REPUBLIKA.CO.ID, YOGYAKARTA -- Film 'The Years of Blur' diputar pada Festival Udin 2026 yang digelar di Institut Seni Indonesia (ISI) Yogyakarta, Kamis (13/8/2026). Kegiatan tersebut menjadi ruang untuk kembali mengingat perjuangan wartawan Udin sekaligus membahas perjalanan kasus pembunuhan Udin yang hingga kini menjadi salah satu kasus ikonik dalam sejarah jurnalistik Indonesia.
Ketua Panitia Festival Udin 2026, Vivi Maulida, mengatakan Festival Udin merupakan wadah bagi seluruh elemen masyarakat sipil di Indonesia, khususnya di Yogyakarta, untuk kembali terhubung satu sama lain. Menurutnya, festival tersebut juga menjadi ruang untuk lebih terkoneksi dengan kisah dan perjuangan keadilan bagi Udin.
Udin merupakan wartawan Bernas yang dibunuh pada tahun 1996 silam karena berita dan kerja-kerja jurnalistiknya yang kritis serta dinilai mengganggu kenyamanan penguasa. Kasus tersebut kemudian menjadi salah satu kasus pembunuhan wartawan yang ikonik di Indonesia.
Ketua Tim Kijang Putih yang melakukan investigasi kasus penganiayaan Udin, Heru Prasetya, mengatakan Udin merupakan sosok yang secara fisik terlihat tinggi dan kekar. Namun, menurut Heru, Udin memiliki sisi yang lembut.
“Udin itu orangnya tinggi, kekar, dan tidak memiliki wajah teduh. Tetapi Udin itu lembut karena saya setiap hari ketemu dia," kata Heru.
Heru juga menceritakan tantangan yang dihadapi jurnalis pada masa Orde Baru. Saat itu, wartawan dinilai belum dapat menjalankan kerja jurnalistik secara bebas karena adanya tekanan dan penyensoran yang ketat terhadap pemberitaan.
Menurut Heru, pada masa tersebut praktik investigasi jurnalistik juga belum berkembang secara bebas.
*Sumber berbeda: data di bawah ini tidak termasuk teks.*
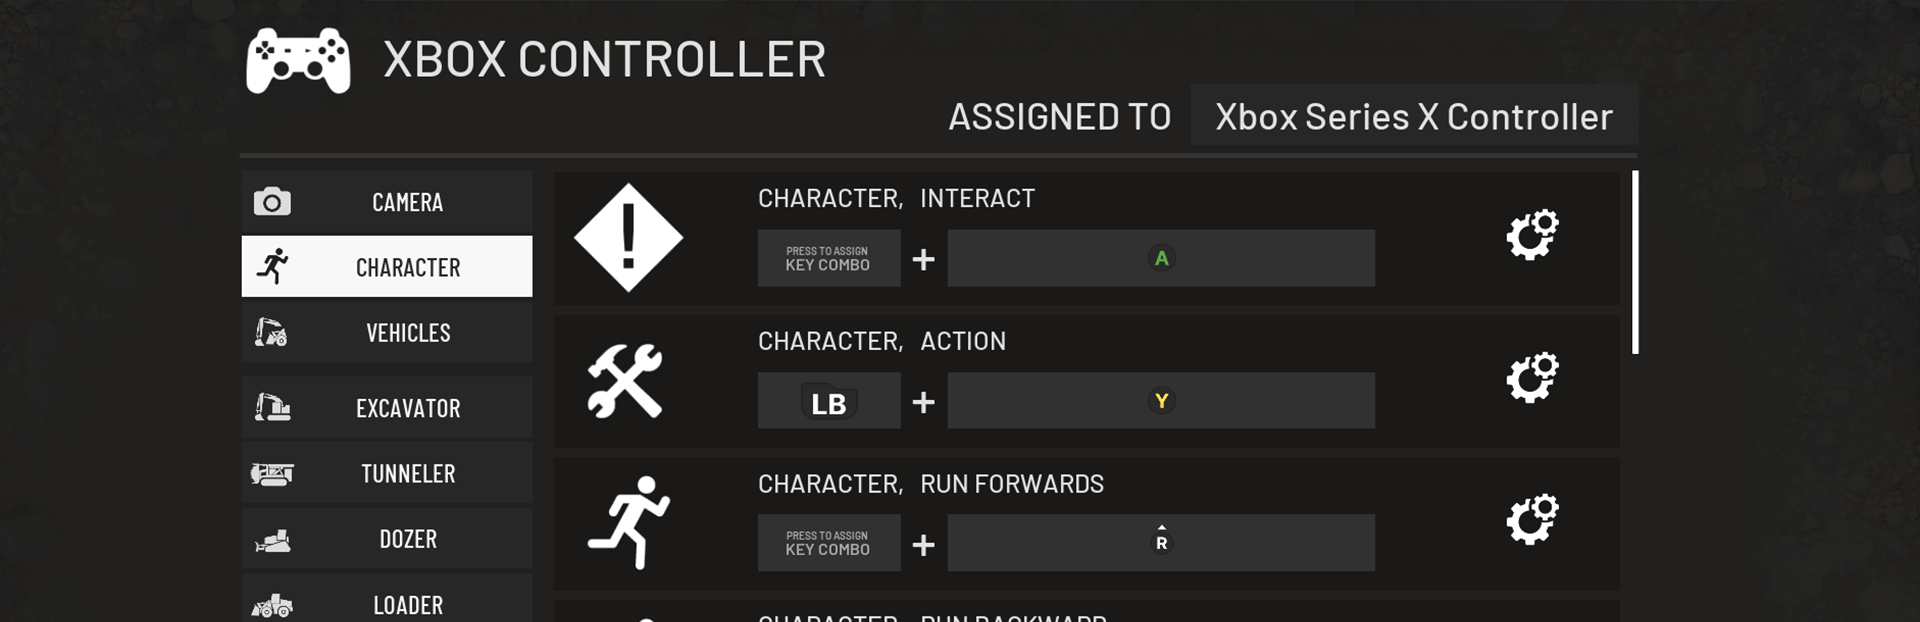The height and width of the screenshot is (622, 1920).
Task: Open the Excavator bindings category
Action: (387, 408)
Wartawan lebih banyak mengolah berita dengan pendekatan indepth reporting atau pelaporan mendalam dibandingkan melakukan investigasi secara langsung.
Ia mengatakan rezim Orde Baru menerapkan penyensoran berita secara ketat sehingga ruang gerak wartawan dalam mengungkap berbagai persoalan menjadi terbatas. Kondisi tersebut menjadi bagian penting dalam melihat kembali perjalanan jurnalistik dan kasus Udin melalui Festival Udin 2026.
"Pemutaran film 'The Years of Blur' dan diskusi menjadi bagian dari upaya untuk menjaga ingatan publik terhadap kasus Udin serta perjuangan kebebasan pers dan keadilan bagi wartawan," kata Heru.